> [Задание]:
Обзор какой видеокарты с системой охлаждения WindForce 3X приводит участник Mexex в отрывке для чтения?

> [Отрывок для чтения]:
+===+

Ссылки у меня нет, потому что я тот сайт уже сейчас не обнаружу...Но да, как раз читал, что мол Нвидиа не разрешает модифицировать производителю СО в этой карте. Но с другой стороны, пользователю она этого запретить уже не может. Вот и кладут в комплект)

----------


## Mexex

Так а такой комплект насколько отличается в цене от обычного? Или без него gigabyte титан не продает?

----------


## Mickelson

вы бы для начала почитали все о карте Титан то) это одна модель. и комплектация всегда будет одинаковой

----------


## feelthe

Вот хочу обновить свой комп и читаю выше о CO Windforce. Расскажите по подробнее, что за охлаждение такое? Как оно показывает в плане шума себя и температурного режима? Перегревов не будет, если играть, например в BF4 целый день?

----------


## Mexex

Вы бы лучше сами почитали, прежде чем что-то утверждать. Так как у gigabyte несколько вариаций титана, есть версия black, есть titan Z .

----------


## dastin

> Вот хочу обновить свой комп и читаю выше о CO Windforce. Расскажите по подробнее, что за охлаждение такое? Как оно показывает в плане шума себя и температурного режима? Перегревов не будет, если играть, например в BF4 целый день?


Вам нужно искать обзоры и тесты их охлаждения на топовых видеокартах...я могу сразу сказать на топе нормальная температура в районе 80 градусов при долгой максимальной загрузке

----------


## Mexex

Может кто-то ищет, вот обзор Gigabyte Radeon R9 290X, непосредственно с вышеупомянутым WindForce 3X : Тест и обзор.

----------


## Deus Ex

Ну довольно неплохие показатели по шуму и температурам, что не может не радовать, тем более для такого котла))

----------


## Mexex

> Ну довольно неплохие показатели по шуму и температурам, что не может не радовать, тем более для такого котла))


Это да, по тесту справляется не плохо. Единственное что при максимальной нагрузке может показаться шумноватой, хотя при максах нет ни одной СО, чтобы ни звука не издавала)

----------


## Deus Ex

Ну это да, но при этом чем ттише тем лучше. А безшумная только водянка будет

----------


## Rokis

Всем привет, разве все водянки безшумные?) А вообще нарыл в инете http://nvworld.ru/news/gigabyte-rele...oling-sysntem/ , как заявили разработчики она самая производительная) интересно так ли это?..

----------


## Mexex

> Всем привет, разве все водянки безшумные?) А вообще нарыл в инете http://nvworld.ru/news/gigabyte-rele...oling-sysntem/ , как заявили разработчики она самая производительная) интересно так ли это?..


Новую версию windforce выпустили, интересно. Что бы все подробности и ньюансы узнать, лучше дождаться тестов этой СО, тогда и станет все понятно.

+===+

> [Предоставленные данные]:
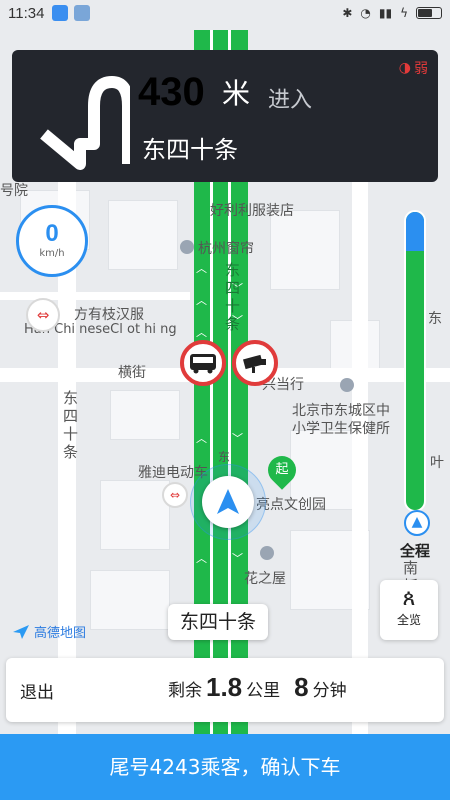 The width and height of the screenshot is (450, 800). I want to click on map-label: 叶, so click(437, 463).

+===+

> [Результат]:
Gigabyte Radeon R9 290X.